Link to the OSG Campus Infrastructures Community webcast , January 25, 2013: http://www.youtube.com/watch?v=rND2Wyc0Oaw
Pakiti is a Web-based application you can set up for your site that summarizes the patching status of machines at your site. Pakiti also knows about security specific updates, and can show which systems need security updates vs. other software updates, as well as link to the relevant CVEs to easily see which vulnerabilities apply to your systems and how critical these vulnerabilities are. CVE (Common Vulnerabilities and Exposure) is a dictionary of publicly known information security vulnerabilities and exposures kept by mitre.org. Pakiti does not install any updates itself.

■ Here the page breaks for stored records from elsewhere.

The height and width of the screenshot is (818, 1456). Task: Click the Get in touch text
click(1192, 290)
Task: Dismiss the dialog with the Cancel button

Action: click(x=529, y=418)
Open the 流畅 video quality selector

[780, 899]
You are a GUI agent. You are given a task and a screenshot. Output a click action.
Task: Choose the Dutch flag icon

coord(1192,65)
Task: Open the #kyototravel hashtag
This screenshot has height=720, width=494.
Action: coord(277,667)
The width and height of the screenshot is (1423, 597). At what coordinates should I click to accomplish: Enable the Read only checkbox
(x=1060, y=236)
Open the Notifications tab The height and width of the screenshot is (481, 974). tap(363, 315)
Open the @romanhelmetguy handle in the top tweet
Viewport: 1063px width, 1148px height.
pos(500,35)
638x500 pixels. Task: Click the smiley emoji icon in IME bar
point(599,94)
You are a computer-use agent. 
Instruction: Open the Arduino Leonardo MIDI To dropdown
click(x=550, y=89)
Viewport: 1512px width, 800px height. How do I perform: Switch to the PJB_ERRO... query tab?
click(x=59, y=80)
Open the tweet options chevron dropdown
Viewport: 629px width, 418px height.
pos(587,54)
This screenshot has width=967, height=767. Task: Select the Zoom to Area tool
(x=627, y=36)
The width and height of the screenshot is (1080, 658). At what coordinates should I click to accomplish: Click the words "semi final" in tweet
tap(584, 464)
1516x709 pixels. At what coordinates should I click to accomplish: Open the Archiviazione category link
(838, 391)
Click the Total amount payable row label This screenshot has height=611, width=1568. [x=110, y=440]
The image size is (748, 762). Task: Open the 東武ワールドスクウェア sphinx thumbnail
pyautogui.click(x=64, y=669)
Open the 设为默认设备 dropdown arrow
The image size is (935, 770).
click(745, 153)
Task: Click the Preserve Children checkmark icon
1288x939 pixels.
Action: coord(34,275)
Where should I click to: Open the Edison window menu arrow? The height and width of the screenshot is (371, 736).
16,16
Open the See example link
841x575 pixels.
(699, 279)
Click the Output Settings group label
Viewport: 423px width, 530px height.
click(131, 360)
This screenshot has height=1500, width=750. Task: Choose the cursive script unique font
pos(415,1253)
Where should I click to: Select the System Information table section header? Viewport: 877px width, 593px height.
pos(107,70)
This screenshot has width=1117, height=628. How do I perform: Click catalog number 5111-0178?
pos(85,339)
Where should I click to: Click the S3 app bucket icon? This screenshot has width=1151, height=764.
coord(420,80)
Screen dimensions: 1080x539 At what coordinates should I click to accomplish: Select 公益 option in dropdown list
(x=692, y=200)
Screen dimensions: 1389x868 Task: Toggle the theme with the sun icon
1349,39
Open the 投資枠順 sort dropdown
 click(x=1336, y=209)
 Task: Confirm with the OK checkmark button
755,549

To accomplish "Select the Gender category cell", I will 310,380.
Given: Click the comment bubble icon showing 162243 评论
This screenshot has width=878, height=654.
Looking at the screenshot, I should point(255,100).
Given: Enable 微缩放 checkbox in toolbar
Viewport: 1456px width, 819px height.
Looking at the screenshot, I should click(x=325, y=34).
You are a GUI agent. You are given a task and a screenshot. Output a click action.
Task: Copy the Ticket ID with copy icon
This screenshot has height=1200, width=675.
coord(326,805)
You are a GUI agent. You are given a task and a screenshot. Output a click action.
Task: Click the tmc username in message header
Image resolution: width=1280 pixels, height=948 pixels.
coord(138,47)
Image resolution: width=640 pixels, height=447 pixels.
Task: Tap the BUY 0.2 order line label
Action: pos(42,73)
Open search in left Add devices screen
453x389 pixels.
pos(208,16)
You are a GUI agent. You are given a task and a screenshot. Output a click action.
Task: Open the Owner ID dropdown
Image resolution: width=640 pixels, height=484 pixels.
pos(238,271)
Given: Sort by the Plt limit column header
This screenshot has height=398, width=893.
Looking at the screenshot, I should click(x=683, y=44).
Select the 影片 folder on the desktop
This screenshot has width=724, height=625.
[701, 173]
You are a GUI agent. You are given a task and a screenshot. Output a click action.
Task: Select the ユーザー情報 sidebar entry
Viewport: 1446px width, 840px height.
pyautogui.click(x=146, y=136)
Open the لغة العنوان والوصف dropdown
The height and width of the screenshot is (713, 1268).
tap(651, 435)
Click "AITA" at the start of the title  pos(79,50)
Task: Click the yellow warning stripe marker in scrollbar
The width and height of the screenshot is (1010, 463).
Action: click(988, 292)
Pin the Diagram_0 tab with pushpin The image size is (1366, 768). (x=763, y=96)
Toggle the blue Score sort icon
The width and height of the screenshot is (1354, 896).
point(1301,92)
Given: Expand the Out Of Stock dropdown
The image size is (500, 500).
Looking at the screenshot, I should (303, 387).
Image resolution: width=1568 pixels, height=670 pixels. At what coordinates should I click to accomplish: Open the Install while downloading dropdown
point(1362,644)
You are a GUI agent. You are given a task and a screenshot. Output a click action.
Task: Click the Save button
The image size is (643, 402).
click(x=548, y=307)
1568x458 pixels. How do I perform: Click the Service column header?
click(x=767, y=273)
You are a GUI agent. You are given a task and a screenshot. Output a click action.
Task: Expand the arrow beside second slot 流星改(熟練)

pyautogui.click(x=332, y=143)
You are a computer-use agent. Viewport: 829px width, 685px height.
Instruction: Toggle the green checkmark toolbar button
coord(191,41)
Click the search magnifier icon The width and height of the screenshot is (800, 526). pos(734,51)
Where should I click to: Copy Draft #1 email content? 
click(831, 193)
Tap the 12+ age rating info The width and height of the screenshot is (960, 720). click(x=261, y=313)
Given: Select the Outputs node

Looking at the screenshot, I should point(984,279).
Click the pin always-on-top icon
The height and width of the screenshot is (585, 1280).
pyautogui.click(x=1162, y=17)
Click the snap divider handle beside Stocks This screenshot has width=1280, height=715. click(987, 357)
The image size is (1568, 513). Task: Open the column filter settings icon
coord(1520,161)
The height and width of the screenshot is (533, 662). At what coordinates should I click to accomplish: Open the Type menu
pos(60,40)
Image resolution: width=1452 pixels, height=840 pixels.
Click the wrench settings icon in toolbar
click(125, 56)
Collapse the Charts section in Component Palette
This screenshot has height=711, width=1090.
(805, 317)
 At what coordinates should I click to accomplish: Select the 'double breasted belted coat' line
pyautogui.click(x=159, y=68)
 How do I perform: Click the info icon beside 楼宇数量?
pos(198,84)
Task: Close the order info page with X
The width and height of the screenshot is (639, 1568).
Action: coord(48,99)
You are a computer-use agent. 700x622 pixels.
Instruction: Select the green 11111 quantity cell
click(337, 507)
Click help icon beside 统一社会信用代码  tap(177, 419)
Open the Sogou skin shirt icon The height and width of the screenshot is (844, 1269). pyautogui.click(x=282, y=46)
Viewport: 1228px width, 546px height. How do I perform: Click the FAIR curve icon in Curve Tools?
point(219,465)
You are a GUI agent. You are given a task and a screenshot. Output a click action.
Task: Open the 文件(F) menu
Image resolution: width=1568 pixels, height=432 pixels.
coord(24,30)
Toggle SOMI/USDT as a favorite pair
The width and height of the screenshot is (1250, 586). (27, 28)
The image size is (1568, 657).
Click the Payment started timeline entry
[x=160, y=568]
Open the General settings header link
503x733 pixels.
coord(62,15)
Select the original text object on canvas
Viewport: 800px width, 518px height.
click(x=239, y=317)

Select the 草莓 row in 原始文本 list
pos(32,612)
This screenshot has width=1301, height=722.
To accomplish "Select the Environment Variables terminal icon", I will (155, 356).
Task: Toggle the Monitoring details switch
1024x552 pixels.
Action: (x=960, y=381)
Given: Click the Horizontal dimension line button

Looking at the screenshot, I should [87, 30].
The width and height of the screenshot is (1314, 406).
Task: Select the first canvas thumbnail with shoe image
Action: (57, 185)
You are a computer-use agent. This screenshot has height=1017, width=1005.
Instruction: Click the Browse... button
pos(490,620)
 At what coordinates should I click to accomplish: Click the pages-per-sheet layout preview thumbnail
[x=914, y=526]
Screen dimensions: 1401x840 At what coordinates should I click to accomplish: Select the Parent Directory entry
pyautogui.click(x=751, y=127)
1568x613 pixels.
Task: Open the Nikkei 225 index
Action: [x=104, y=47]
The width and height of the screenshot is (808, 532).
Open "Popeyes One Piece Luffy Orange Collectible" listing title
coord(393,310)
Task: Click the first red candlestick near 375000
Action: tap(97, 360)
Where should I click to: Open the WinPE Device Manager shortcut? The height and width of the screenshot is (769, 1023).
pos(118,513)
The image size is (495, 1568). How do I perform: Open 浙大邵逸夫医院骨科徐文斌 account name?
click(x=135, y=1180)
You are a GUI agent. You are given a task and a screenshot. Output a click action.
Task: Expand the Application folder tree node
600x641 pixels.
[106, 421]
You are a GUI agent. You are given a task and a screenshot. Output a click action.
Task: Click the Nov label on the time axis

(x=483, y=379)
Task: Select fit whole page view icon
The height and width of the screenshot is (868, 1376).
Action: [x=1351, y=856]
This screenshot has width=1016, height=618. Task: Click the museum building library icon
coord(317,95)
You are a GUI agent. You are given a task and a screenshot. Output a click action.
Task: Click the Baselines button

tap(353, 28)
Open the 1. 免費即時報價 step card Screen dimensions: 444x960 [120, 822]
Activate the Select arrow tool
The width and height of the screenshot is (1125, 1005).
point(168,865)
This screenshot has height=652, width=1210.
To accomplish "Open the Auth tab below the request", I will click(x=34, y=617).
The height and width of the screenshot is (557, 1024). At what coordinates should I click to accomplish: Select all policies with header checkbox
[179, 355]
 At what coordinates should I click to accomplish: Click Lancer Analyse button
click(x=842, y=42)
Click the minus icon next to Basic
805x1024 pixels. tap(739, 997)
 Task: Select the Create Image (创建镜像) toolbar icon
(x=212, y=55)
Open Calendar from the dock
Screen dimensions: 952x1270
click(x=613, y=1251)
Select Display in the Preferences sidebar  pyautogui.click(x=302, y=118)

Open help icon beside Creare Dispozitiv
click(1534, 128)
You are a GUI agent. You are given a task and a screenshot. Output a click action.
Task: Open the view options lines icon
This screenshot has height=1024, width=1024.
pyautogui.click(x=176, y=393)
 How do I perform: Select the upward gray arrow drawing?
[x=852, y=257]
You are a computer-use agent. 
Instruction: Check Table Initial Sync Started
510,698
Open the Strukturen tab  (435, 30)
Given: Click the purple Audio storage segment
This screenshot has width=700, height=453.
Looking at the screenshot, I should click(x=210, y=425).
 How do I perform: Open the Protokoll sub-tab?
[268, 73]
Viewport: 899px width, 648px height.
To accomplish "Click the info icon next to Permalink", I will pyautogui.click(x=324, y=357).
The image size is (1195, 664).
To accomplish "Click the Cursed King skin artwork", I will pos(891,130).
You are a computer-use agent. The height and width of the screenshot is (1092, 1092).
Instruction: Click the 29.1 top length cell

Pakiti was developed at CERN, and is now available in the OSG v3 software release. The OSG security team has been running a central Pakiti server to monitor a few different hosts at various sites, and now any OSG site can set up their own Pakiti server without making their sites’ vulnerability information available off site.
The Pakiti client that is installed on monitored systems is a simple bash script that should not interfere with normal operations. The data sent to your site’s Pakiti server is essentially the output of ‘rpm -qa’, as well as the operating system release version.
The Pakiti homepage is http://pakiti.sourceforge.net
OSG-specific installation instructions are available at: https://twiki.grid.iu.edu/bin/view/Documentation/Release3/PakitiInstallation
~Kevin Hill, OSG Security Team